Sunday, May 08, 2022

Mother's Day's Complicated History With Flowers

I was thinking, enough with the blog posts about invasive plants and weeds. Time again for some pretty flowers, especially since it's May, and Mother's Day is today. Wondering if flowers had long been part of the Mother's Day tradition, I looked up Mother's Day on wikipedia, and things got complicated fast. Though elsewhere in the world there had been Mothering Days when people were supposed to visit the Mother Church where they had been baptized, Mother's Day in the U.S. finally came into being through the initiative and persistence of Anna Jarvis. 

Following the carnage of the Civil War, and before Anna Jarvis entered the scene, there had been efforts to celebrate mothers as a force in the world for peaceful settlement of differences, but none of the events had evolved into a tradition. 

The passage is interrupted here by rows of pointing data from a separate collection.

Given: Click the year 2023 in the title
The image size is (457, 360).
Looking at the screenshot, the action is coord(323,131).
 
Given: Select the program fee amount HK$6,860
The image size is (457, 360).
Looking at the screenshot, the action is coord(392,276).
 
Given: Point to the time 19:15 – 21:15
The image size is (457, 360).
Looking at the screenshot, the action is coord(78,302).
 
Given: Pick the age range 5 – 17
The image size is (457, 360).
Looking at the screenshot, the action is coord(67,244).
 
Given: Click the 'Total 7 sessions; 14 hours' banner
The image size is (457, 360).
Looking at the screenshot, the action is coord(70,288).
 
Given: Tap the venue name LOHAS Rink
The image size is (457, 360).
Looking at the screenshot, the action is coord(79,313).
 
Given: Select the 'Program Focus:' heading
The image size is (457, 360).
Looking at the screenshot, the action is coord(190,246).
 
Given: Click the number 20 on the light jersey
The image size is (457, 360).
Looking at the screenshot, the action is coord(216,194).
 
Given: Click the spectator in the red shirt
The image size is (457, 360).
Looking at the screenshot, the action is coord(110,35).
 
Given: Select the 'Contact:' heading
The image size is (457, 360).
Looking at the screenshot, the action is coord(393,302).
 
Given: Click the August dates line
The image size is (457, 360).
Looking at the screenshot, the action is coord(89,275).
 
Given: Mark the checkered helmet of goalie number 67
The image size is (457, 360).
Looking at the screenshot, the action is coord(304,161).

The death of Anna Jarvis's mother on the second Sunday in May, 1905, spurred Anna into action. Nine years of advocacy ultimately led to Woodrow Wilson's signature proclaiming an official Mother's Day in 1914, just in time for the outbreak of WWI several months later. Note the placement of the apostrophe. Rather than a celebration of mothers in general, Anna's vision was a very personal affair, in which people would give handwritten notes expressing gratitude for all that their own mothers had done for them. Anna distributed white carnations at the first formal Mother's Day event in 1908, but ultimately would spend the rest of her life fighting the commercialization of the day by the florist, card, and candy industries.

To honor the brave founder of the holiday, therefore, it looks like the best course of action would be to write a note of personal gratitude on something other than a Mother's Day gift card, perhaps accompanied by some flowers cut from the backyard. Lilacs, anyone? That could be followed by a stroll past some gardens with flowers in bloom.

Below are a random assortment of flowers that you might encounter, though the reader is to be discouraged from picking unless they are growing in your own yard.

A few from my own yard. This is Siberian bugloss, which is often confused with
forget-me-nots, which are paler, less robust, and have much smaller leaves.

Witch Alder (Fothergilla) is an attractive native shrub that I haven't seen growing naturally in our area but is available in nurseries.
At Herrontown Woods and other local preserves, you'll see lots of blackhaw Viburnums with lots of small disks of flowers. "Blackhaw" means black berry, which makes for a tasty treat in the fall. Flowering dogwoods, not shown, are also blooming in the woods and in people's yards now, with much larger, single flowers.
These native azaleas, nurtured in the Barden at Herrontown Woods, have probably popped open by now. An experienced gardener sees the full bloom even in partially opened flowers.
Up at the Veblen House, where the flora shift from native towards English garden, people ask what these pretty white or blue flowers are that spread across the lawn. Ajuga--a member of the mint family. Some people call it bugleweed.
Ever seen these and wondered what they were? So have I. Fritillarias have persisted in the Veblen garden from at least the 1970s, 
along with a few primrose. 

Some of these flowers may extend back to when Elizabeth Veblen was living there, pretty much on her own after Oswald died in 1960. 

In fact, there's no need for guesswork. Here's the same flower from a photo Oswald Veblen took in the 1950s.

Elizabeth had no children, but is best known for giving birth to the tradition of tea at the Institute for Advanced Study, and left her house and garden to the public trust. Her nickname was May. She and her husband gave us the month of May in Herrontown Woods--a beautiful thing--and all the other months as well. Our letters of thanks take many forms, including cutting back invasive shrubs and pulling weeds so these flowers can flourish once again.